### [Action item]
Look through the records and copy every line in which "header" appears.
[Opening Recorded data section]
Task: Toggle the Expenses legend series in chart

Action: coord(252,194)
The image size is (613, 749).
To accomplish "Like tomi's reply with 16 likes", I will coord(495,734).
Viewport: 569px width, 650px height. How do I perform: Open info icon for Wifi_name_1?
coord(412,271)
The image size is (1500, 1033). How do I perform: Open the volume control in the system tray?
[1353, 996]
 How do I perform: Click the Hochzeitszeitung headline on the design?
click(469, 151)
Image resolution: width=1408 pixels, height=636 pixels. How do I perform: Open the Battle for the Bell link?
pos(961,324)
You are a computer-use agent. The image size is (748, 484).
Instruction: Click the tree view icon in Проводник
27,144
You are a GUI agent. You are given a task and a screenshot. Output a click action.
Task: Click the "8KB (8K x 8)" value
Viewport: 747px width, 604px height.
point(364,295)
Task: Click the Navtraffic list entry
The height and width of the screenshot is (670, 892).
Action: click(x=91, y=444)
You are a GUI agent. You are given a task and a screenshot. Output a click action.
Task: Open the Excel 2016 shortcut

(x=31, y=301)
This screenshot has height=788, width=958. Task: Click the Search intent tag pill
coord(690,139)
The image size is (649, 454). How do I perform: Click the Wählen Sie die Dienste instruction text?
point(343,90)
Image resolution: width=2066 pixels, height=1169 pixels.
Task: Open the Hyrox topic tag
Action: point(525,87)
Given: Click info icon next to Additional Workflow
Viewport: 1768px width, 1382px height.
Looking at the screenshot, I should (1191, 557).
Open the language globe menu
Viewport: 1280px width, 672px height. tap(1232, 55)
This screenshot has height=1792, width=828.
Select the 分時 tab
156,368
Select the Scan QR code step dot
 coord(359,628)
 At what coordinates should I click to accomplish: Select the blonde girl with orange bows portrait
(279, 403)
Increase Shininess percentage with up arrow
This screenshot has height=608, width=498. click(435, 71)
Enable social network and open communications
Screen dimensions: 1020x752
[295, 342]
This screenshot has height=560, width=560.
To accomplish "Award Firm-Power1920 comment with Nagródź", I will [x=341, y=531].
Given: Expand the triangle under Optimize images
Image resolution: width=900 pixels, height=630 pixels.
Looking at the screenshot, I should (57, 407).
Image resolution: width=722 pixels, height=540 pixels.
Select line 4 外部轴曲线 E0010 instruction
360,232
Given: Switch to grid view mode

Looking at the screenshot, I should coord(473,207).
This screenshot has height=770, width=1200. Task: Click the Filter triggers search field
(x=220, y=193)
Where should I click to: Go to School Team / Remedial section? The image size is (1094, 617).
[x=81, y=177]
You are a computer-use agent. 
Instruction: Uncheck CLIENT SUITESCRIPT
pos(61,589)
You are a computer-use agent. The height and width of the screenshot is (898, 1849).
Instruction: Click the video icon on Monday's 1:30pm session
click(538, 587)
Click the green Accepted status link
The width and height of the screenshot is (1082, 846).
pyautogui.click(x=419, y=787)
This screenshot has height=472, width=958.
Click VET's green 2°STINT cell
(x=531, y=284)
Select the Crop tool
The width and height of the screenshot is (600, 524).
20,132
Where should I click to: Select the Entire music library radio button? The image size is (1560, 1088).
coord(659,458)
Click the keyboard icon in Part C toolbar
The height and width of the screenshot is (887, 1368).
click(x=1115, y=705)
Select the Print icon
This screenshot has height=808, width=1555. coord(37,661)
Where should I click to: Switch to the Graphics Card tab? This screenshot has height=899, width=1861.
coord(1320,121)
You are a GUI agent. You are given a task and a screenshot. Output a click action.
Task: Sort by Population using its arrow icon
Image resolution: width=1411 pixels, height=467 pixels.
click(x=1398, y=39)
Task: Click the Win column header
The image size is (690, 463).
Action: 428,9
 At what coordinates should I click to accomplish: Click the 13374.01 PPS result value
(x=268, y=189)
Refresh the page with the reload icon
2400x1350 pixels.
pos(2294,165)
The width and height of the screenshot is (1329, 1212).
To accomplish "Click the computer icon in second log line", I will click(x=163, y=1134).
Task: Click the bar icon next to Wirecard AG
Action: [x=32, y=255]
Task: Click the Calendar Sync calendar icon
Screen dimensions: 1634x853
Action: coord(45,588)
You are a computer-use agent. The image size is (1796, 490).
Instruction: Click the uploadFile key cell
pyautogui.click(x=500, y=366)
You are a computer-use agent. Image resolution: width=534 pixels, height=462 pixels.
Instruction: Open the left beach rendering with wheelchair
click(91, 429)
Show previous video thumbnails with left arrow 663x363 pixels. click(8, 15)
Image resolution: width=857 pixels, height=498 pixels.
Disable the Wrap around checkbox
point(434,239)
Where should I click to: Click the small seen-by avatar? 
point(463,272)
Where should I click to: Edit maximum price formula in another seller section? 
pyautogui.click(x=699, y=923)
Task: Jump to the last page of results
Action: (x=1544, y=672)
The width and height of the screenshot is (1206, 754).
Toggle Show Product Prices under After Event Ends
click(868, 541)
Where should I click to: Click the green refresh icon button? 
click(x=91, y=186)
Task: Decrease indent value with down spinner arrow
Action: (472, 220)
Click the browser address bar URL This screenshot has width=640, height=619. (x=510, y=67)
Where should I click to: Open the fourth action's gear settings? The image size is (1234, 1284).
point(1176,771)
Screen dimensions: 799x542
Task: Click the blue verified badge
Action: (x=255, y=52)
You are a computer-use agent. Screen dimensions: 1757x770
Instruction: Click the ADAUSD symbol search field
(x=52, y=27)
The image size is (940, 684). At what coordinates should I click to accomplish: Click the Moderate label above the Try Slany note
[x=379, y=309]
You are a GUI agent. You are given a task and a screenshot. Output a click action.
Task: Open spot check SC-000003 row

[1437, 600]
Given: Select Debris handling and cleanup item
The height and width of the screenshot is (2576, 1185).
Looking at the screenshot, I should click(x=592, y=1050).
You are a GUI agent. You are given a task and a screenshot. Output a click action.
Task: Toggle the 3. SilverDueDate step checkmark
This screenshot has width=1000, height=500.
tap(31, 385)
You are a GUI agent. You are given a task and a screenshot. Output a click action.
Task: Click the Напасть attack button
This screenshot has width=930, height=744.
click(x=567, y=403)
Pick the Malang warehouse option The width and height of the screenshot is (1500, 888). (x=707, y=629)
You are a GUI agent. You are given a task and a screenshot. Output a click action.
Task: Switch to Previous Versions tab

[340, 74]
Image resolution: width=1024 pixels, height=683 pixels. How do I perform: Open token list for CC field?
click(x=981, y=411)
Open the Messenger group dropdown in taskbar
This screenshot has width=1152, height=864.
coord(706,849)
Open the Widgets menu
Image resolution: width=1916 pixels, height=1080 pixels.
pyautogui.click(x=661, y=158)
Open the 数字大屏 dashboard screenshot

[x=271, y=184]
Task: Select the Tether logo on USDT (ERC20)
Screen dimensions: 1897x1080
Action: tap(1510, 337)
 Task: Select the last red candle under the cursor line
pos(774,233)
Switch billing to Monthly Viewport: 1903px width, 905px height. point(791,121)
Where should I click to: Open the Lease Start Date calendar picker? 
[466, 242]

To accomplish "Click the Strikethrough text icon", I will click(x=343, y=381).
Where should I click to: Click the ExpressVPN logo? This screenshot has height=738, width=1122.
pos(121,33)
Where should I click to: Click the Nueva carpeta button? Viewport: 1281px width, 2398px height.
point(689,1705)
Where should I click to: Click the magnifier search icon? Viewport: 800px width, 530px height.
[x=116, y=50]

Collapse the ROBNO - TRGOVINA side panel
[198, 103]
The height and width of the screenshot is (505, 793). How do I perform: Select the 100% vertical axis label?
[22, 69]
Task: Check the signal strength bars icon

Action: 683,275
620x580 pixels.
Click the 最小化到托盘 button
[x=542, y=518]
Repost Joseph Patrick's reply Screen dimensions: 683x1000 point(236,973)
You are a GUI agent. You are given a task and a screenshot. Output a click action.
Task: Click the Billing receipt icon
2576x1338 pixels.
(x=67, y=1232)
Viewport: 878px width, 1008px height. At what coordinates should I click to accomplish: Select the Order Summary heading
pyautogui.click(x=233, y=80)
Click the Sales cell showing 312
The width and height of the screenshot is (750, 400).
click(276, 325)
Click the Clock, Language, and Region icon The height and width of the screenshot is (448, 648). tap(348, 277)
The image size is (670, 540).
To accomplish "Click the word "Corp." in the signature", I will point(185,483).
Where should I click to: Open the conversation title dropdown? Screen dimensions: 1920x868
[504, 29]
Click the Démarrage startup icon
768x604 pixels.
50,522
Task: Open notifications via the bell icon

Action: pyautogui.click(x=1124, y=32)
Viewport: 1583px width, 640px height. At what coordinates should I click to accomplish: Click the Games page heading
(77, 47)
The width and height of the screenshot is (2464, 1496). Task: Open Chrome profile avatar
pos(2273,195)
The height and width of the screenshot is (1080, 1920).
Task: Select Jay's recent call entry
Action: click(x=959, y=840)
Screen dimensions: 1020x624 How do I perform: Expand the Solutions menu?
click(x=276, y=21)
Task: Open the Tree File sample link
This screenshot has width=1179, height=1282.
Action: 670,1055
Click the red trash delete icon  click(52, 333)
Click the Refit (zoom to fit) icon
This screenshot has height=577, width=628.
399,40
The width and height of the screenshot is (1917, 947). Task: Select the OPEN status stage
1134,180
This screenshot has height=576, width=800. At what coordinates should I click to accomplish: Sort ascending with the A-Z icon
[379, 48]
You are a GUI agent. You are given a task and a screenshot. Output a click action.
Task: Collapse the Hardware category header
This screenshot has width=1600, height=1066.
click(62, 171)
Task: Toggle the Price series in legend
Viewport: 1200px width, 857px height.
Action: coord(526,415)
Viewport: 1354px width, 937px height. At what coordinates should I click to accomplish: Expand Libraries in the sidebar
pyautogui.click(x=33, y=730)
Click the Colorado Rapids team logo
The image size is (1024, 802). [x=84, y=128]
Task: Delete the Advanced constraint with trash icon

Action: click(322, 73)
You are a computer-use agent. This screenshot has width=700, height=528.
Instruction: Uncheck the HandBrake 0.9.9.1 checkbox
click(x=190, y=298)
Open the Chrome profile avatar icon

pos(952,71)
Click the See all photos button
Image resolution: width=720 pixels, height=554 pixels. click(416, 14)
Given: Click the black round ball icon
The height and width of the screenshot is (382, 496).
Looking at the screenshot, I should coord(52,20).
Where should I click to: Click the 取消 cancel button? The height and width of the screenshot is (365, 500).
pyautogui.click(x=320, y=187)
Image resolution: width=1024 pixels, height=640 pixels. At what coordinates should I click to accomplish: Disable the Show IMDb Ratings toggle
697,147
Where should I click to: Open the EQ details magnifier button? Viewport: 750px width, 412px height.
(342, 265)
[Closing Recorded data section]
### [Response box]
Task: Click the Win column header
Task: Collapse the Hardware category header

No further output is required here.